▸ RAW DATA:

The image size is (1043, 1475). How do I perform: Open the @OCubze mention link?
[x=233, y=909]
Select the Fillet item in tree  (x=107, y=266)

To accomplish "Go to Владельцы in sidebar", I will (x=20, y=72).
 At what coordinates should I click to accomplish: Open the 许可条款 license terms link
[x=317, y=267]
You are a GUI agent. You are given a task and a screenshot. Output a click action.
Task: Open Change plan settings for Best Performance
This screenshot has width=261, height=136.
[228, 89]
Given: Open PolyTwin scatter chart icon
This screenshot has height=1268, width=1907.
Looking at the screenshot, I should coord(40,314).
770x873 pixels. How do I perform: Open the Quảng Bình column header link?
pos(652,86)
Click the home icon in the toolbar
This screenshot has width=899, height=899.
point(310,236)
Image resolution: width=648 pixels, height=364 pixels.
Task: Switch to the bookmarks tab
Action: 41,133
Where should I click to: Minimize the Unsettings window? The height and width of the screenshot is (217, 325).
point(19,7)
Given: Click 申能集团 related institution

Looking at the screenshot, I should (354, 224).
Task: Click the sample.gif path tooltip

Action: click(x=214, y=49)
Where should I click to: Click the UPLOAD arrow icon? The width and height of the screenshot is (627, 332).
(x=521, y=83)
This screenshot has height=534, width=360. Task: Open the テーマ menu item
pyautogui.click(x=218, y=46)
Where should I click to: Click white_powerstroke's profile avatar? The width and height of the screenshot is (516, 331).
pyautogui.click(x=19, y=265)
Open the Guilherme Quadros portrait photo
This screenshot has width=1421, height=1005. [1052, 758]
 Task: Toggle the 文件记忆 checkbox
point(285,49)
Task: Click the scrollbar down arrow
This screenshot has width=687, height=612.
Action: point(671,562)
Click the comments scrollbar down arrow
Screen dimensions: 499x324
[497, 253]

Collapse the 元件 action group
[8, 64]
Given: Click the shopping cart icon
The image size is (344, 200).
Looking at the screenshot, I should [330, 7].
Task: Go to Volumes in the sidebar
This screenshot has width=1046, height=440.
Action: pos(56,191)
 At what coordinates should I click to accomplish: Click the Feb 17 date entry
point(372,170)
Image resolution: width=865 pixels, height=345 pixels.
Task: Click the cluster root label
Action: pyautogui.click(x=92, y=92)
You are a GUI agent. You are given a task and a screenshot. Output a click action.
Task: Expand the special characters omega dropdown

▸ STATED GOAL:
Copy every line of the data above exactly as it appears, from the first line to the last.

▸ WRITTEN ANSWER:
The image size is (1043, 1475). How do I perform: Open the @OCubze mention link?
[x=233, y=909]
Select the Fillet item in tree  (x=107, y=266)

To accomplish "Go to Владельцы in sidebar", I will (x=20, y=72).
 At what coordinates should I click to accomplish: Open the 许可条款 license terms link
[x=317, y=267]
You are a GUI agent. You are given a task and a screenshot. Output a click action.
Task: Open Change plan settings for Best Performance
This screenshot has width=261, height=136.
[228, 89]
Given: Open PolyTwin scatter chart icon
This screenshot has height=1268, width=1907.
Looking at the screenshot, I should coord(40,314).
770x873 pixels. How do I perform: Open the Quảng Bình column header link?
pos(652,86)
Click the home icon in the toolbar
This screenshot has width=899, height=899.
point(310,236)
Image resolution: width=648 pixels, height=364 pixels.
Task: Switch to the bookmarks tab
Action: 41,133
Where should I click to: Minimize the Unsettings window? The height and width of the screenshot is (217, 325).
point(19,7)
Given: Click 申能集团 related institution

Looking at the screenshot, I should (354, 224).
Task: Click the sample.gif path tooltip

Action: click(x=214, y=49)
Where should I click to: Click the UPLOAD arrow icon? The width and height of the screenshot is (627, 332).
(x=521, y=83)
This screenshot has height=534, width=360. Task: Open the テーマ menu item
pyautogui.click(x=218, y=46)
Where should I click to: Click white_powerstroke's profile avatar? The width and height of the screenshot is (516, 331).
pyautogui.click(x=19, y=265)
Open the Guilherme Quadros portrait photo
This screenshot has width=1421, height=1005. [1052, 758]
 Task: Toggle the 文件记忆 checkbox
point(285,49)
Task: Click the scrollbar down arrow
This screenshot has width=687, height=612.
Action: point(671,562)
Click the comments scrollbar down arrow
Screen dimensions: 499x324
[497, 253]

Collapse the 元件 action group
[8, 64]
Given: Click the shopping cart icon
The image size is (344, 200).
Looking at the screenshot, I should [330, 7].
Task: Go to Volumes in the sidebar
This screenshot has width=1046, height=440.
Action: pos(56,191)
 At what coordinates should I click to accomplish: Click the Feb 17 date entry
point(372,170)
Image resolution: width=865 pixels, height=345 pixels.
Task: Click the cluster root label
Action: pyautogui.click(x=92, y=92)
You are a GUI agent. You are given a task and a screenshot. Output a click action.
Task: Expand the special characters omega dropdown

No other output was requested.